= Try it =
Render the records from the line with "You are a GUI" to the line with "you would take?", both included, as a Markdown table with the columns No. and Line, numbering each line and leaving out blank lines.

= Record excerpts =
..............................
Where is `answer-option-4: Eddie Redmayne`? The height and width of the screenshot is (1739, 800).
..............................
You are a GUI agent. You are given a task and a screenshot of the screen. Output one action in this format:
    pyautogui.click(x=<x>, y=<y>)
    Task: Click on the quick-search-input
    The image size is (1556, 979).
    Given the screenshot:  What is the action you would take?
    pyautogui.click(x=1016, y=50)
..............................
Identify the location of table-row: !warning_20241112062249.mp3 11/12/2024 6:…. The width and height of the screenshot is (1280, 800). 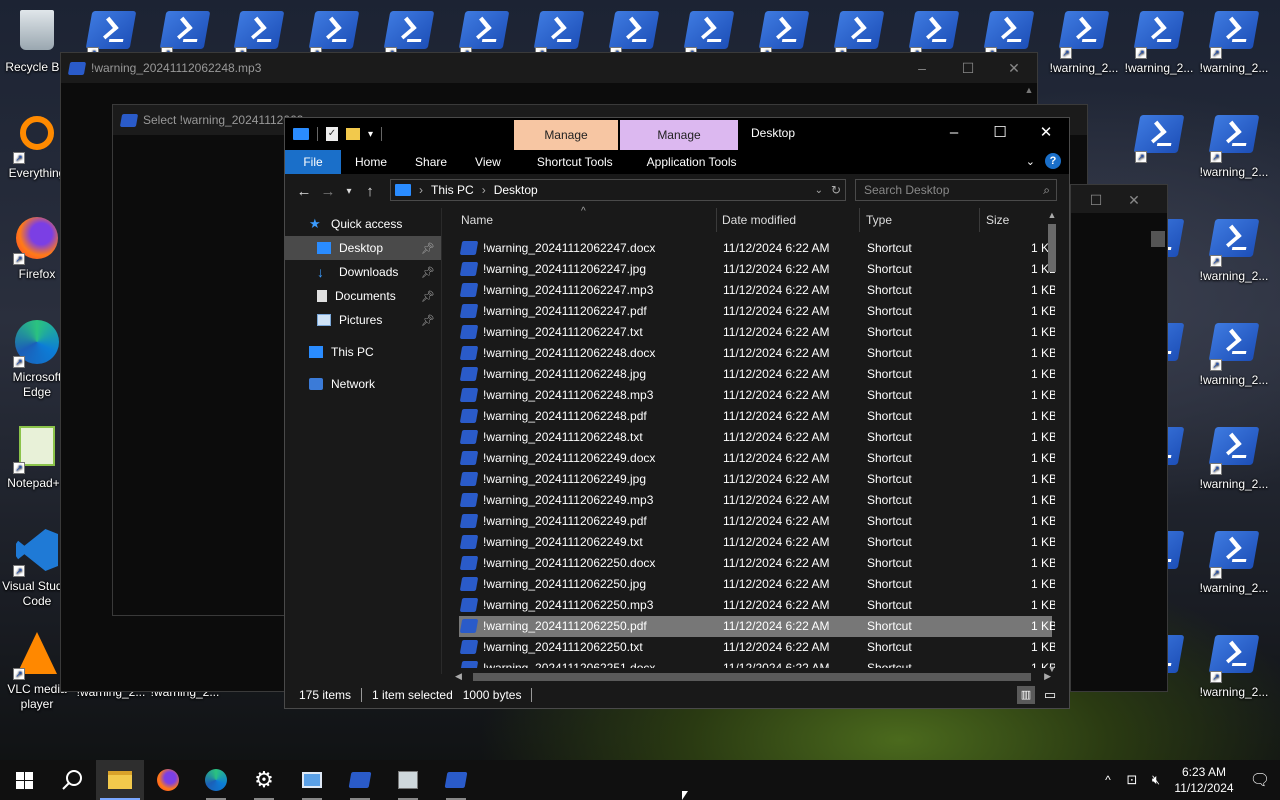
..............................
= Solution =
| No. | Line |
|---|---|
| 1 | You are a GUI agent. You are given a task and a screenshot of the screen. Output one action in this format: |
| 2 |     pyautogui.click(x=<x>, y=<y>) |
| 3 |     Task: Click on the quick-search-input |
| 4 |     The image size is (1556, 979). |
| 5 |     Given the screenshot:  What is the action you would take? |